L’analyse des causes d’incendie illustre avec quelle rapidité un tel système peut se révéler problématique et comment les charges auxquelles il est exposé peuvent devenir de dangereuses surcharges. Des statistiques des assureurs allemands révèlent qu’un tiers de tous les incendies sont dus à des non-conformités des systèmes électriques domestiques. L’électricité se classe même au tout premier rang des causes d’incendie avec un taux de 52 %. Cela signifie que toute réhabilitation de l’installation électrique permettrait de réduire sensiblement les risques d’incendie.
Il est indispensable de procéder à des contrôles réguliers
Cela vaut d’autant plus que les installations électriques devront, à l’avenir, faire état de capacités toujours plus élevées. Si les anciens consommateurs purs et durs d’électricité deviennent des « prosommateurs » consommant l’électricité de manière efficace, en produisant dans le même temps avec des installations photovoltaïques tout en alimentant également des véhicules électriques ou des accumulateurs, les installations électriques doivent alors être en mesure de supporter nettement plus qu’aujourd’hui.

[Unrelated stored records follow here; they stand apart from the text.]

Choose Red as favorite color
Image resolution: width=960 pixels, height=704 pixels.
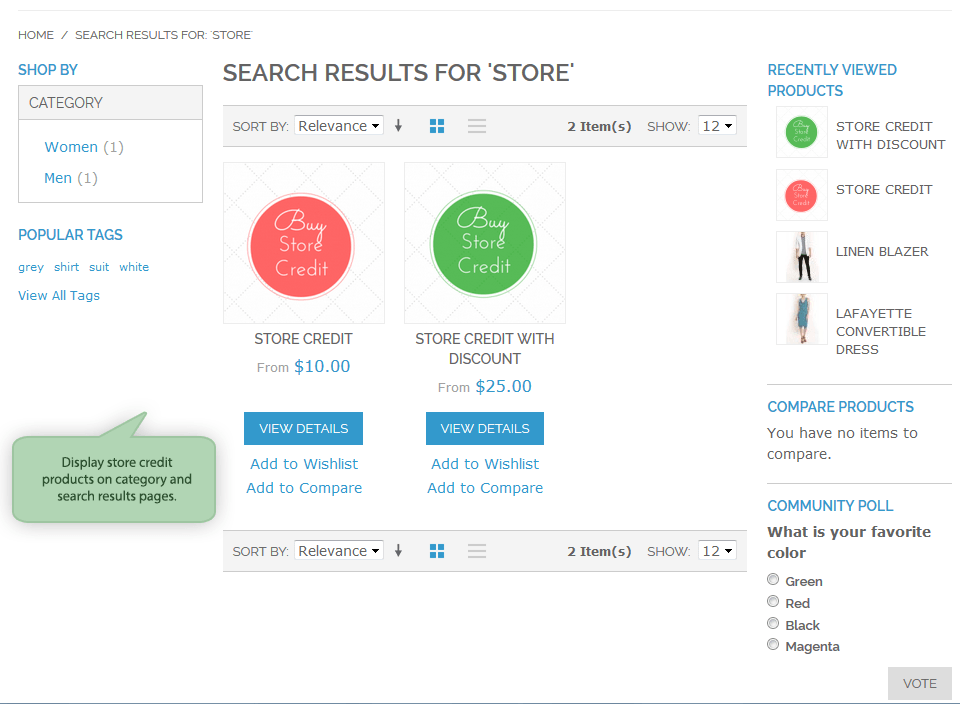point(773,601)
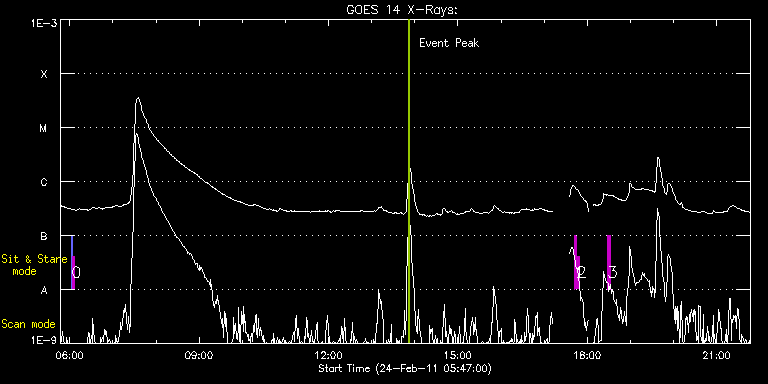Click the X flare class axis label
The height and width of the screenshot is (384, 768).
[x=44, y=74]
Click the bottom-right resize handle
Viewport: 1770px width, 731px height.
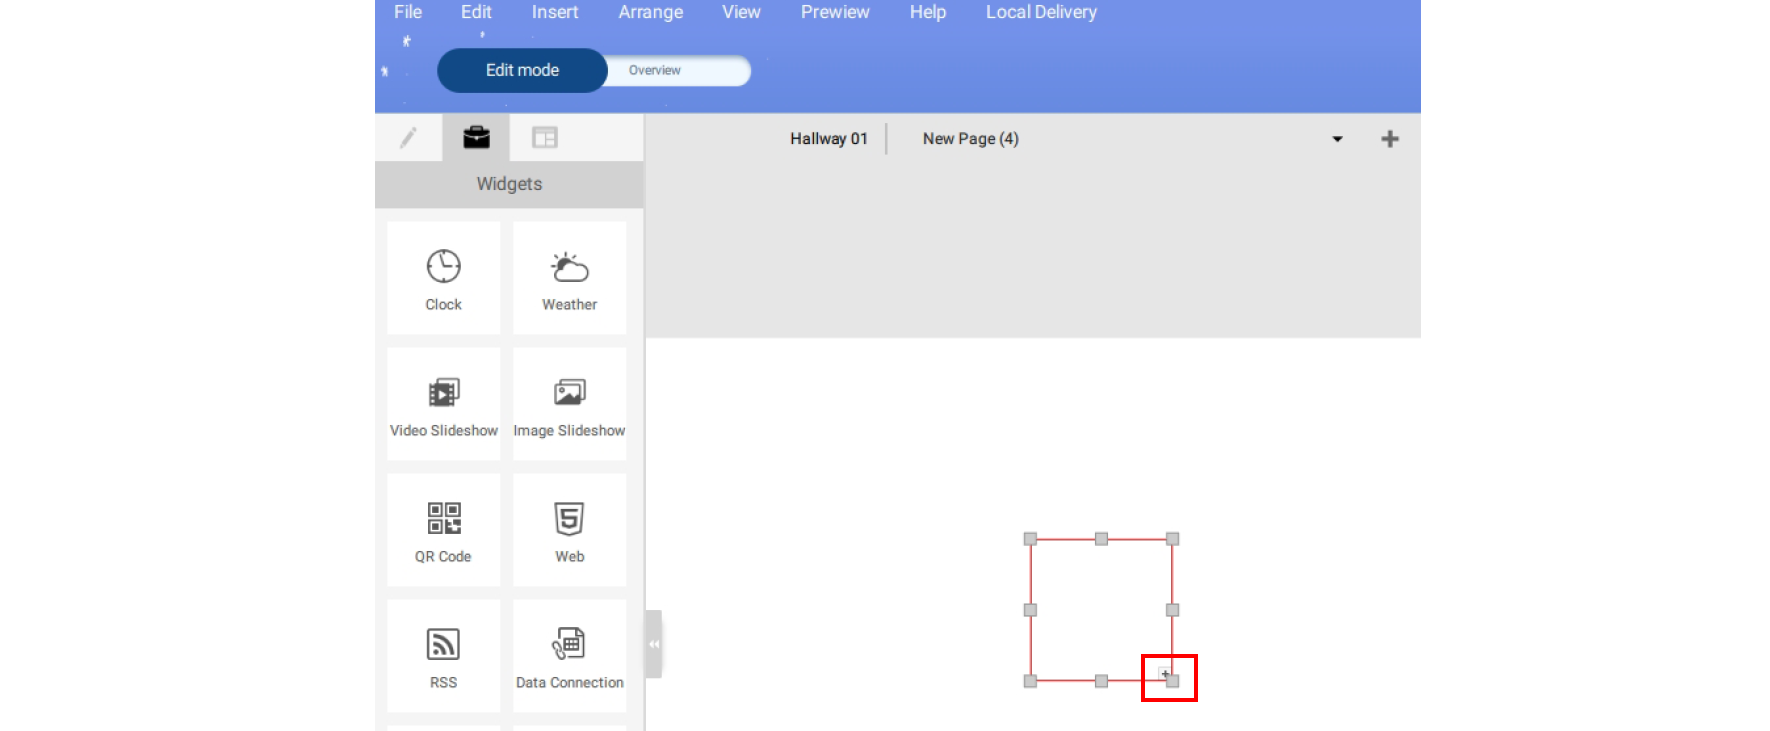(1172, 681)
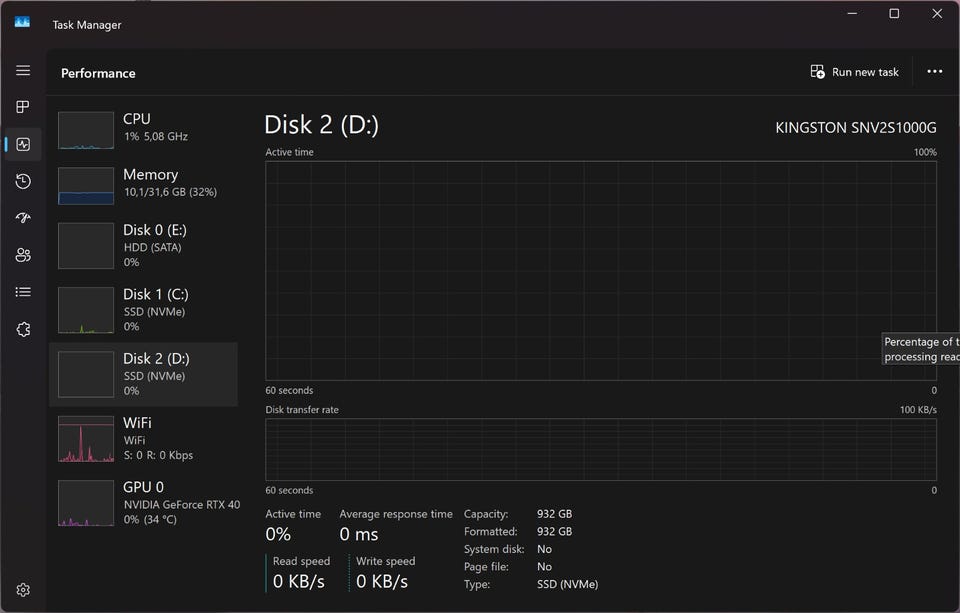Open GPU 0 NVIDIA GeForce stats
The height and width of the screenshot is (613, 960).
click(143, 503)
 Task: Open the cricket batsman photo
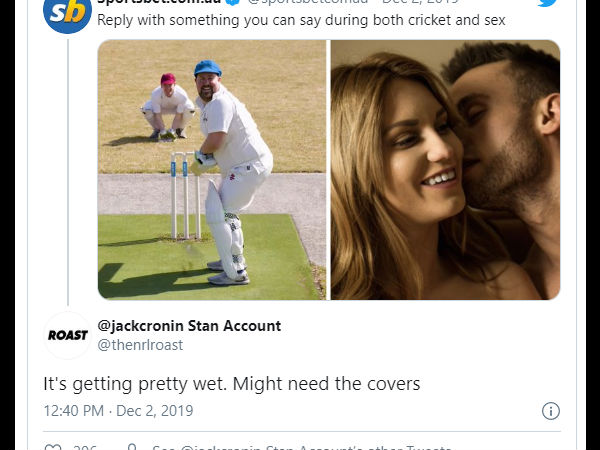coord(212,169)
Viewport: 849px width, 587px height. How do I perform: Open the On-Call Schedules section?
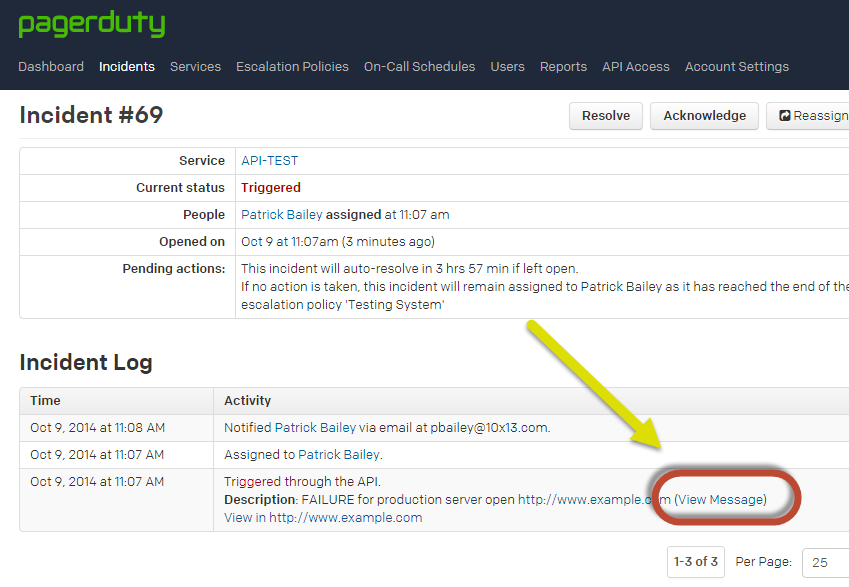419,66
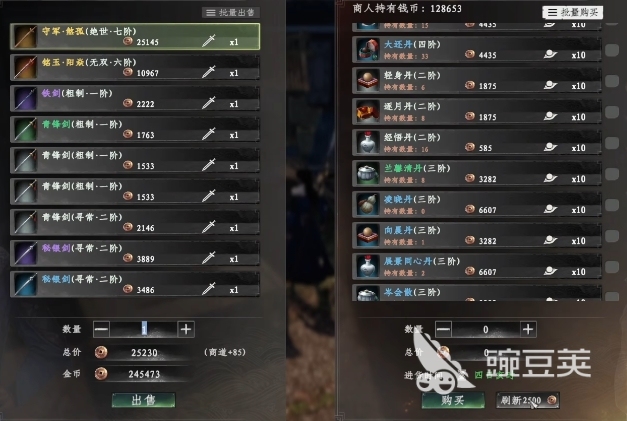627x421 pixels.
Task: Open the 批量购买 bulk buy menu
Action: (573, 12)
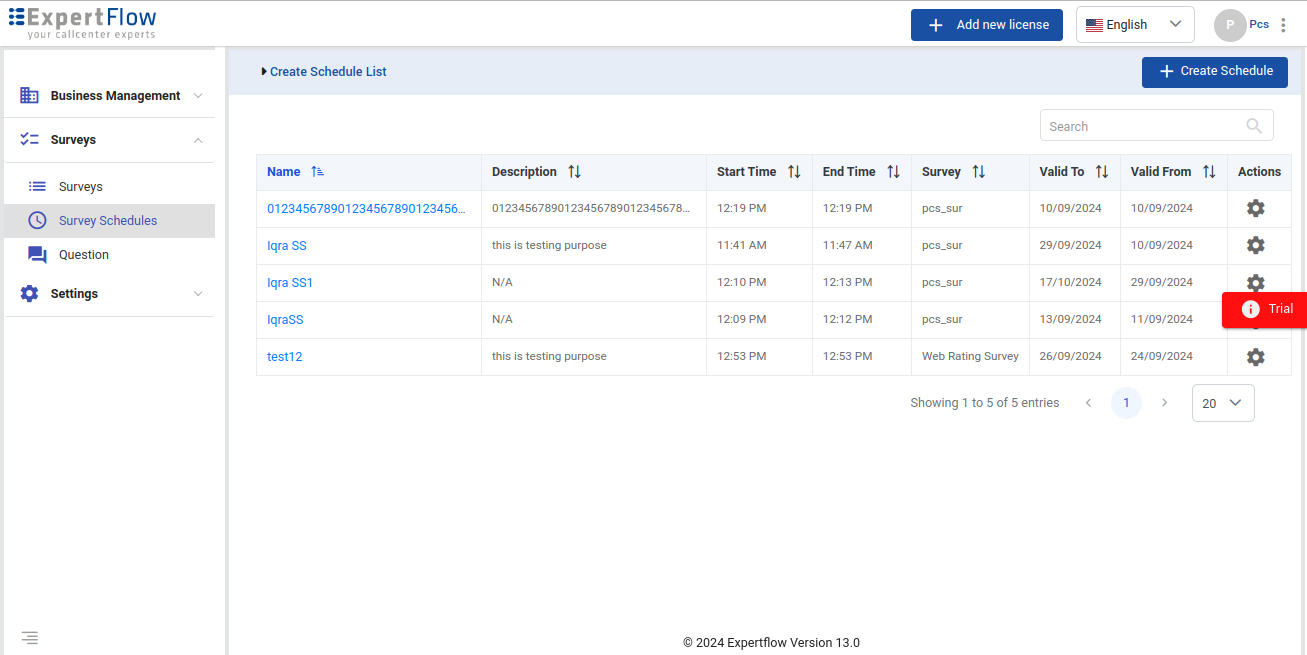Open English language dropdown
This screenshot has width=1307, height=655.
1134,25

Or les câbles et les installations de millions de bâtiments ne sont tout simplement pas conçus pour cela.
« Le système énergétique de l’avenir ne pourra pas fonctionner avec les installations électriques d’avant-avant-hier », critique Johannes Hauck, de Hager Group, qui suit cette thématique depuis des années en sa qualité de responsable du comité de pilotage « modernisation électrique » du ZVEI. Les installations traditionnelles ne pourraient ni enregistrer les valeurs de consommation électrique ni piloter la consommation. « Ce qui se passe actuellement, c’est un peu comme si on installait la toute dernière version de Windows sur un Commodore C64 : c’est tout simplement un modèle condamné à l’échec. »
Pour que la transition énergétique puisse faire son entrée au sein des foyers, il faudrait que les mesures incitatives en faveur de la modernisation soient renforcées et élargies aux installations électriques. Il faudrait, en outre, que l’état des installations électriques soit régulièrement contrôlé et, le cas échéant, amélioré, notamment en cas de modifications d’utilisation, telles que l’intégration d’une installation photovoltaïque, d’un système de stockage d’énergie ou d’une borne de charge pour véhicules électriques.
En France, par exemple, le contrôle des installations électriques est obligatoire à chaque changement de locataire ou de propriétaire. En Suisse, les installations électriques doivent être contrôlées tous les 20 ans par un professionnel. Ainsi, alors que les Suisses et les Français résident et travaillent dans des conditions plus sûres (et plus pérennes), des millions d’Européens vivent toujours selon des normes électriques d’avant-avant-hier.
Ce qu’il faut maintenant faire :
- Un contrôle régulier, axé sur l’utilisation et effectué par un professionnel habilité, doit être ancré dans les lois et les normes, telles que la norme DIN VDE 105-100.
- Les lois et les normes correspondantes doivent être adaptées, et des critères appropriés doivent être formulés.
- Les mesures incitatives en faveur de la rénovation et de la réhabilitation doivent être étendues à la réhabilitation électrique.
- La sécurité, la fiabilité et la fonctionnalité d’une installation électrique doivent toujours primer sur la protection de ce qui existe déjà.